I am glad to see that you have posted in "seeking a doctor" and you have had a reply.
Tests are not the only thing to go by. This is a clinical diagnosis - meaning by symptom, history, etc. and with tests to help.
Most lyme tests are not done correctly. They usually do the wrong test (ELISA is worthless) and they don't test all the "bands" of a Western Blot. They don't know how to interpret the IgG & the IgM - each should be done with Western Blot for lyme AND for other tick-borne disease (TBD).
Your situation echoes that of many here. And, yes, your symptoms do sound like they may be lyme-related.
It is excellent that your doctor is willing to work with you. However, if this becomes too complex, he may well change his mind.
He may also get pressure from the medical community, so just be aware of that. If neither of you two are very vocal, this may be able to fly "under the radar" to the benefit of both of you.

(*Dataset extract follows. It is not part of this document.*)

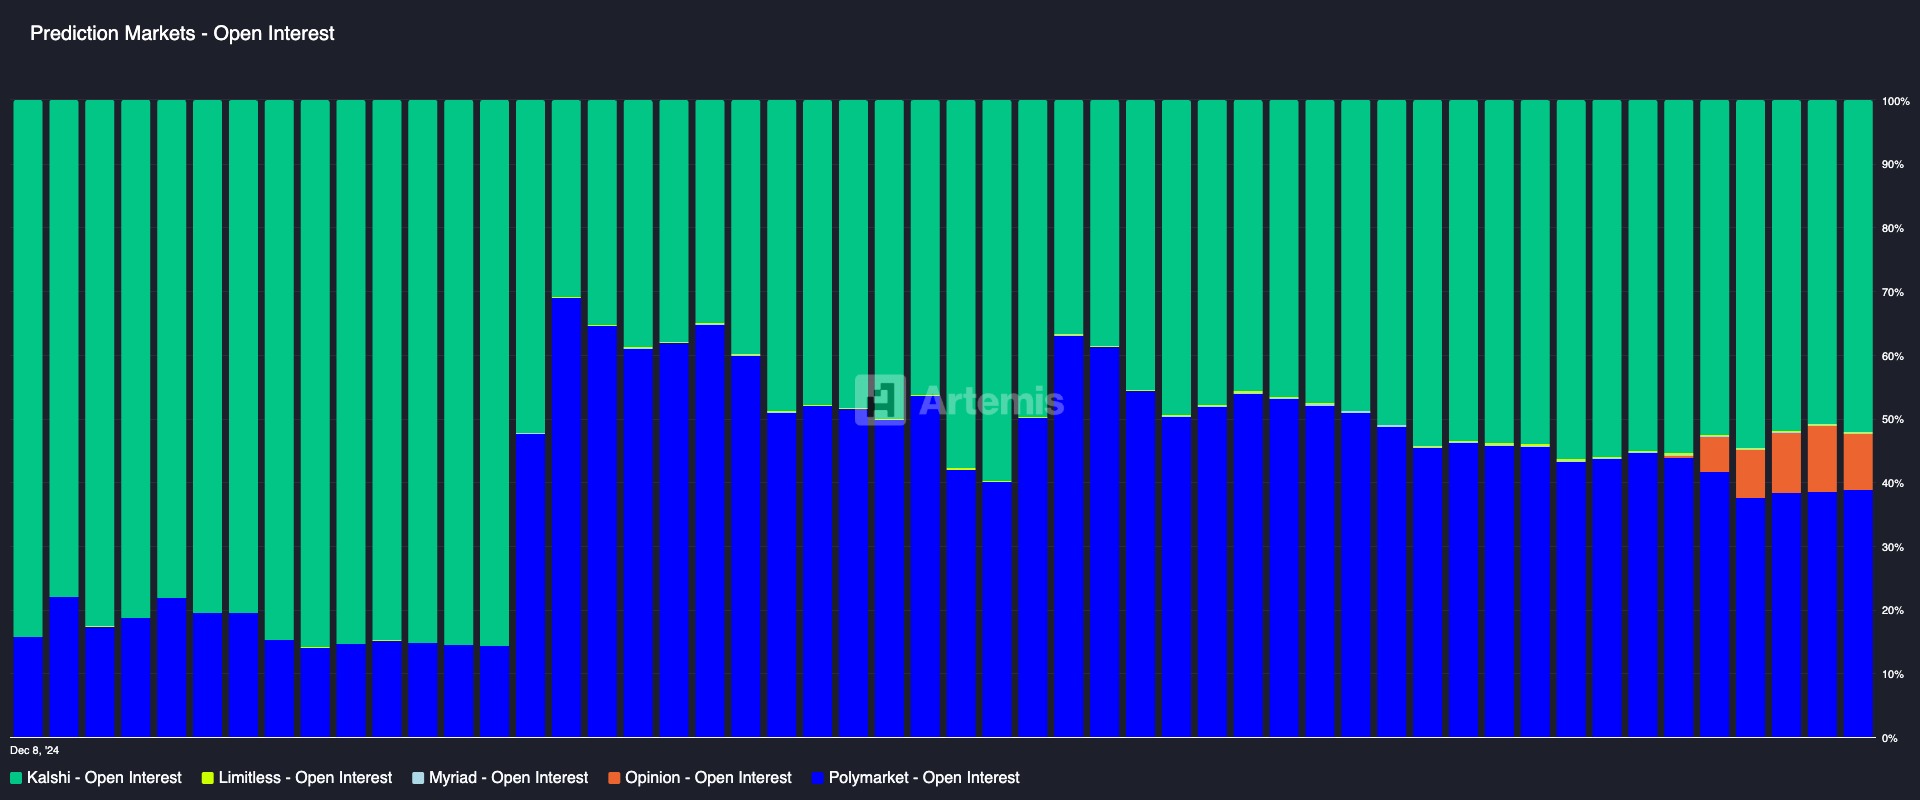The width and height of the screenshot is (1920, 800).
Task: Click the yellow Limitless legend swatch
Action: click(208, 778)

If your doctor is willing to read some articles - and even inquire about ILADS training - that would be great. However, I hope you can be assessed by an LLMD (that term will be clarified in my next post) as you need someone who is already experienced.
Still, we all do the best we can with what we have. I so hope your GP sticks with you. I hope we can make it easy for him to do that.
The articles I'll post are not to scare you - always read with the idea that there is a solution. But you have to know the nature of the infections and really understand how they work to move ahead.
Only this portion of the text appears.